▶ _TASK TO CARRY OUT_
Retype, exactly as written, every line from the one containing "Given: Open the image alignment panel icon" through the last line of the records below, both included; skip the pictures.

Start of PROVIDED INFORMATION

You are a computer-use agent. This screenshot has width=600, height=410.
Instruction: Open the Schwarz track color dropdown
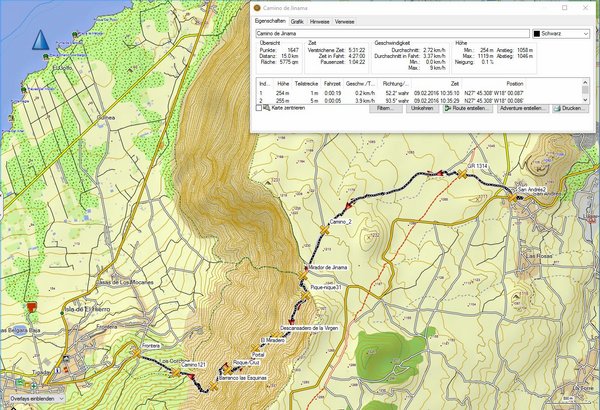point(566,33)
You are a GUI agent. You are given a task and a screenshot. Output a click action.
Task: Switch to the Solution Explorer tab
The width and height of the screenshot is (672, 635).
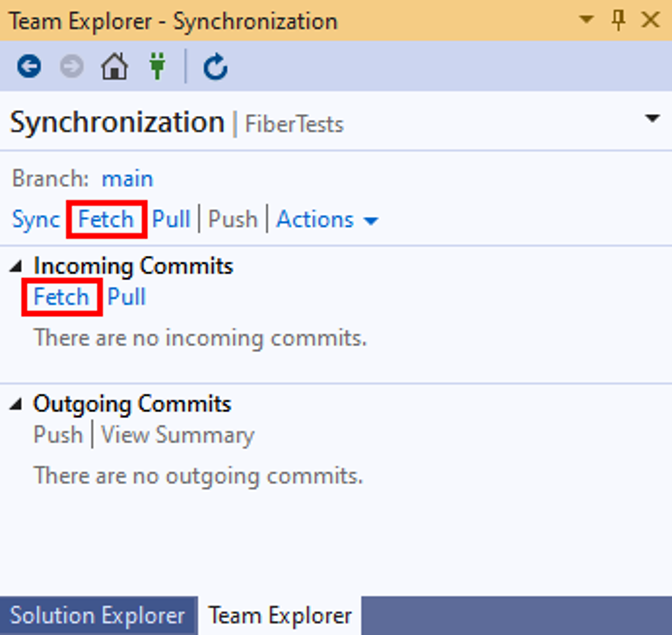(97, 616)
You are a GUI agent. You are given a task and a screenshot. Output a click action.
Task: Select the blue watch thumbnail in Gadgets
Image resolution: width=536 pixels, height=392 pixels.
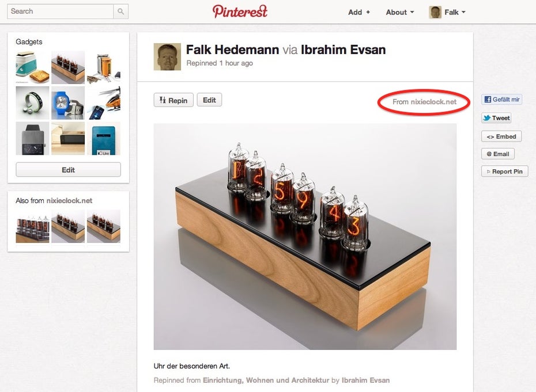coord(68,103)
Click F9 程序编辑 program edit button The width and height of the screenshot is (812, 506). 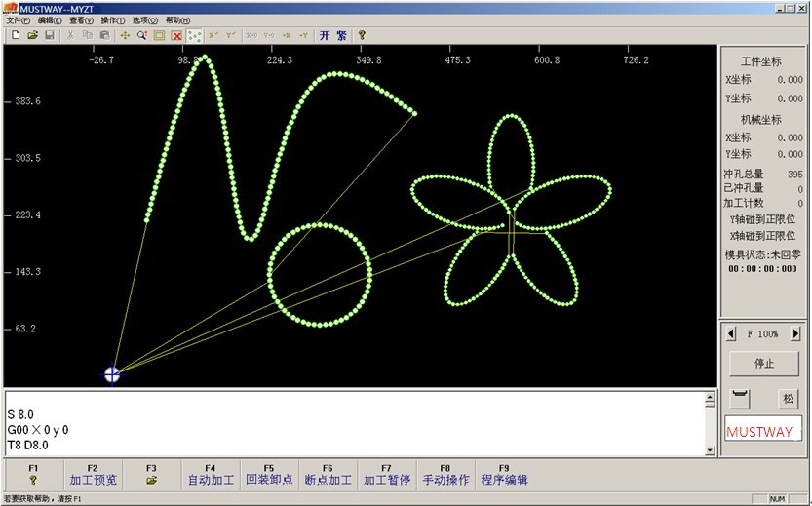[504, 474]
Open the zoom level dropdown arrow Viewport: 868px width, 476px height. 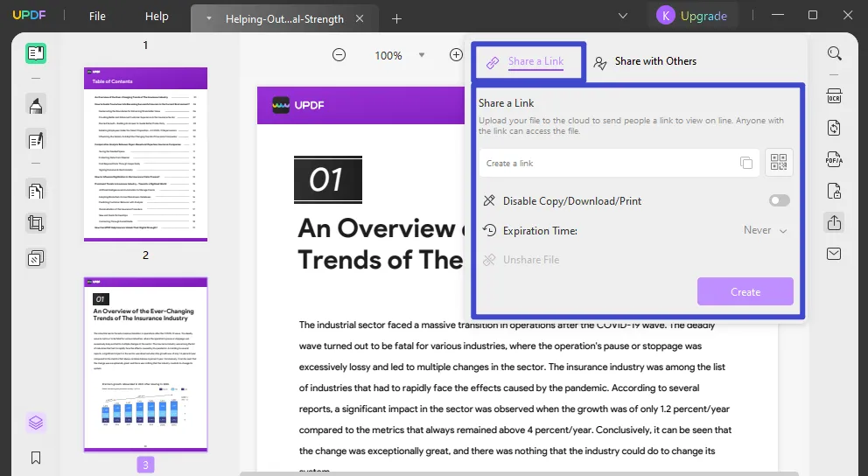pyautogui.click(x=421, y=55)
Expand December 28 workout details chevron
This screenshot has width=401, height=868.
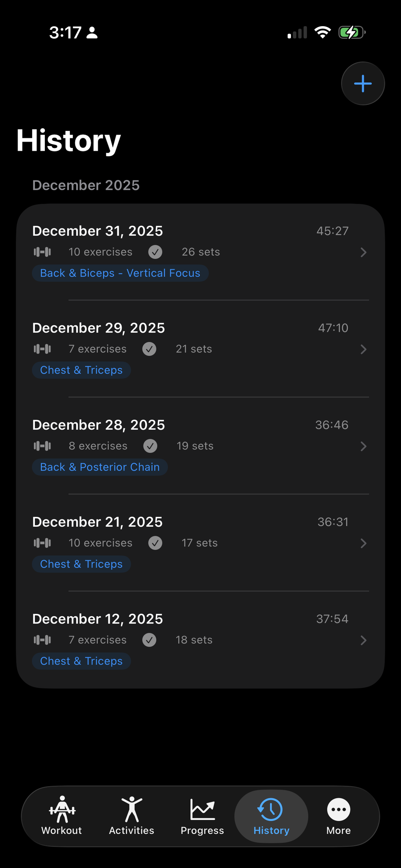(x=363, y=446)
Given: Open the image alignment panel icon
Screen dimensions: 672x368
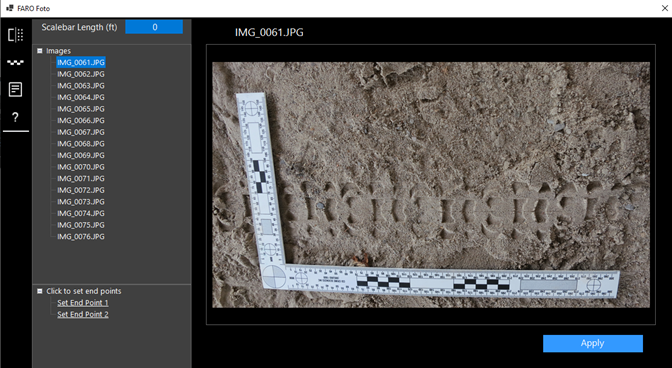Looking at the screenshot, I should (x=15, y=35).
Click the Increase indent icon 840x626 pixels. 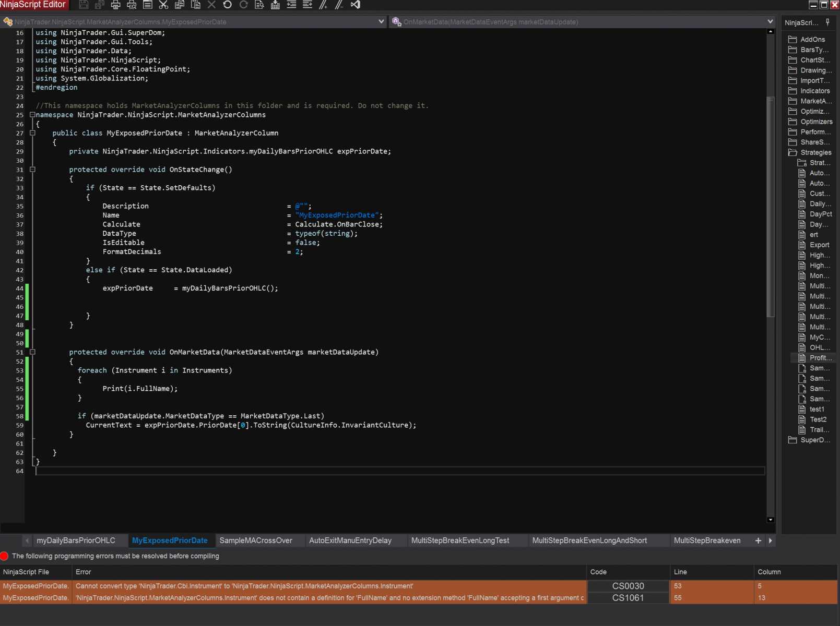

End of PROVIDED INFORMATION

▶ _ANSWER TO THE PROBLEM_
Given: Open the image alignment panel icon
Screen dimensions: 672x368
Looking at the screenshot, I should (x=15, y=35).
Click the Increase indent icon 840x626 pixels. 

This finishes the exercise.